Stefano Ricucci rinviato a giudizio con l’accusa di bancarotta fraudolenta

ROMA – L’immobiliarista Stefano Ricucci e’ stato rinviato a giudizio, con altre dieci persone, in relazione all’inchiesta condotta dai pm Giuseppe Cascini e Rodolfo Sabelli per bancarotta fraudolenta per distrazione e dissipazione. Lo ha stabilito il gup Elvira Tamburelli. Ricucci affrontera’ il processo, fissato per il 3 ottobre prossimo, davanti alla V sezione penale, in qualita’ di ‘dominus’ e gestore di fatto della Magiste Real Estate spa.

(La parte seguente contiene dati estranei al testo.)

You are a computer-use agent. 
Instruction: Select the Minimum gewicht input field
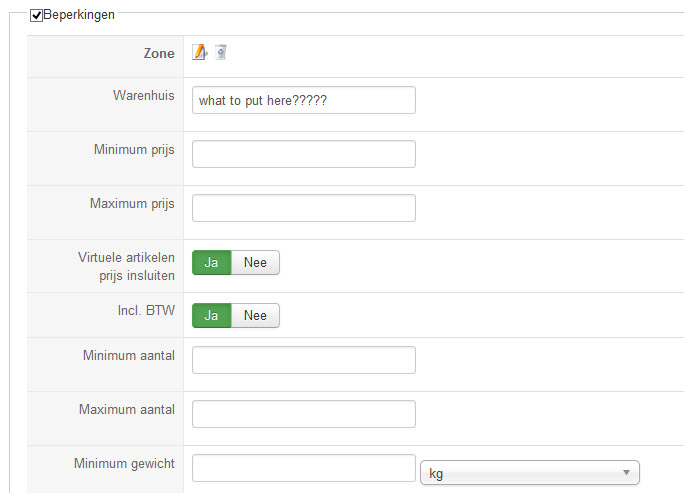click(x=303, y=468)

Con lui alla sbarra anche il padre Matteo e la madre Gina Ferracci.

Il processo riguardera’ anche l’ex cognato dell’imprenditore, Francesco Bellocchi, l’ex commercialista di fiducia Luigi Gargiulo, e poi alcuni ex componenti del collegio sindacale ed ex amministratori di societa’ riconducibili allo stesso immobiliarista. A giudizio, per la distrazione di ingenti somme di denaro ai danni della Magiste International, e’ finito anche Fabrizio Lombardo, genero di Cesare Geronzi, oltre agli stessi Ricucci e Gargiulo.